--- Start of TEXT TO READ ---

The Feast of the Seven Fishes, a cherished Italian Christmas Eve tradition, is a delightful celebration of seafood that brings together family and friends for a festive and flavorful evening following a Christmas Eve day of fasting. The celebration is organized around a menu of seven dishes and reflects the abstinence from meat until the Christmas Day feast itself. The Feast of the Seven Fishes originally commemorated the wait – the “Vigilia di Natale” – for the midnight birth of the baby Jesus. Rooted in the rich culinary heritage of Southern Italy, this elaborate feast showcases a variety of fish and seafood dishes, along with desserts like panettone, struffoli, pandoro, tiramisu, and others. The Feast of Seven Fishes is a celebration of abundance and togetherness, and the right wine pairings can elevate the experience to new heights. Here are some suggested food and wine pairings to try out at your feast.
Often, the Feast of the Seven Fishes begins with classic baccalà (dried and salted cod). Pair this dish with a crisp and zesty Sauvignon Blanc or Vermentino. Straw-yellow in color, with fruity pineapple and apple flavors and aromas, Rocca delle Macìe Campo Maccione Vermentino from Tuscany would be a smart choice. The wine’s acidity will complement the richness of the cod, creating a harmonious balance.
A medley of fried seafood (fritto misto) calls for a sparkling wine like Prosecco, Spumante, or Champagne. The effervescence and acidity of bubbly will cut through the fried coating, providing a refreshing contrast and cleansing the palate between bites. A great choice would be Acquesi Asti Spumante from Friuli. It is made from 100% Moscato and the sweet, refreshing flavors of honey and apricots would counterbalance the oily, salta flavors and texture of the fritto misto.

--- End of TEXT TO READ ---

• [WRITTEN EXERCISE A]
Copy the records word for word, the stretch from the line containing "[button] (345, 920)" through the line containing "Event History (789, 20)".
The text about the Feast of the Seven Fishes and the records have no shared origin.

--- Start of MATERIAL TO PROCESS ---

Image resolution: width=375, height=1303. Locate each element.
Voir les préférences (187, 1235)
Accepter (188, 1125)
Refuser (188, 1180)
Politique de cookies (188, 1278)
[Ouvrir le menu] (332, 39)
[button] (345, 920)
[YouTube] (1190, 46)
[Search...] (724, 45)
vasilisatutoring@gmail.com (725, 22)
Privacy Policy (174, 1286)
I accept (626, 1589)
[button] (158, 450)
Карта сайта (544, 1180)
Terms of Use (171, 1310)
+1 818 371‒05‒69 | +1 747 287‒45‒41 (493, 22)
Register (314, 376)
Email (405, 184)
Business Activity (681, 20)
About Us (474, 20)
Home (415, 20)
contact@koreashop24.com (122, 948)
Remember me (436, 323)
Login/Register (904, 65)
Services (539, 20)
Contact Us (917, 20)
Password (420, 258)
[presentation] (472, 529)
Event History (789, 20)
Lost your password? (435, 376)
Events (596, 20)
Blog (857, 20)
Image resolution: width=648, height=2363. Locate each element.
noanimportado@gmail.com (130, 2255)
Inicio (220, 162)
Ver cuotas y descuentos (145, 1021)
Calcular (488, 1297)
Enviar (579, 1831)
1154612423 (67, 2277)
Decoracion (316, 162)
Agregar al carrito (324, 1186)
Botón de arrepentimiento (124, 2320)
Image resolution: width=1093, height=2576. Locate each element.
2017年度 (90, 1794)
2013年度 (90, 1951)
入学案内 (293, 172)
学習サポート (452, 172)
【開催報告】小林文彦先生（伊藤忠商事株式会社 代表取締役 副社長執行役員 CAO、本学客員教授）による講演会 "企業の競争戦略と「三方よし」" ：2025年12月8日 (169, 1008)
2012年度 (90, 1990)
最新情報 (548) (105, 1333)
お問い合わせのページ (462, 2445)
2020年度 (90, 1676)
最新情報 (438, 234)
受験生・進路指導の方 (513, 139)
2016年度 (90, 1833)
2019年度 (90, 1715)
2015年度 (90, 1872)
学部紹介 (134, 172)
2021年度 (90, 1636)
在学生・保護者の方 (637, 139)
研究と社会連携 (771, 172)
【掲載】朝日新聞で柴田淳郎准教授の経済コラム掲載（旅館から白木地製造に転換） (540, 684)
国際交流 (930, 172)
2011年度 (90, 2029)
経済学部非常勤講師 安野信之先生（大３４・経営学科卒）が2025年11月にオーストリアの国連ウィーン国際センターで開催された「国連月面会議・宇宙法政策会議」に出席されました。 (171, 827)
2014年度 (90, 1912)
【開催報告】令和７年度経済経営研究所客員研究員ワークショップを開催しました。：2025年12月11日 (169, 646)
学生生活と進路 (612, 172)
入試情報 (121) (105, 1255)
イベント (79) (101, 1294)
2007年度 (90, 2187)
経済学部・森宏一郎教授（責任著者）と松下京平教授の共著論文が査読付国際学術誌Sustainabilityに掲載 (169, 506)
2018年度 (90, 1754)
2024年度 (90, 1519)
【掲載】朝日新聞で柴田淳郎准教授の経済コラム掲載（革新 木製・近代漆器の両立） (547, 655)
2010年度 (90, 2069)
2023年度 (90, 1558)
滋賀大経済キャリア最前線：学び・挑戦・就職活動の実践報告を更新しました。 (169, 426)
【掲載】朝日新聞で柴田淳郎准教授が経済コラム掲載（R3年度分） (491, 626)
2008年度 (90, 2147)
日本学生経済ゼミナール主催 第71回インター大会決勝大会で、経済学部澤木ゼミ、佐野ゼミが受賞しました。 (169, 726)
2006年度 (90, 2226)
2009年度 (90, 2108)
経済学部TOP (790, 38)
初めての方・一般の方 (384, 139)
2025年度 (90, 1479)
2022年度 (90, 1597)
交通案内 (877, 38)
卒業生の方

--- End of MATERIAL TO PROCESS ---

• [WRITTEN EXERCISE B]
In the text on the Feast of the Seven Fishes, which Tuscan wine is recommended with baccalà?

• [WRITTEN ANSWER A]
[button] (345, 920)
[YouTube] (1190, 46)
[Search...] (724, 45)
vasilisatutoring@gmail.com (725, 22)
Privacy Policy (174, 1286)
I accept (626, 1589)
[button] (158, 450)
Карта сайта (544, 1180)
Terms of Use (171, 1310)
+1 818 371‒05‒69 | +1 747 287‒45‒41 (493, 22)
Register (314, 376)
Email (405, 184)
Business Activity (681, 20)
About Us (474, 20)
Home (415, 20)
contact@koreashop24.com (122, 948)
Remember me (436, 323)
Login/Register (904, 65)
Services (539, 20)
Contact Us (917, 20)
Password (420, 258)
[presentation] (472, 529)
Event History (789, 20)

• [WRITTEN ANSWER B]
Rocca delle Macìe Campo Maccione Vermentino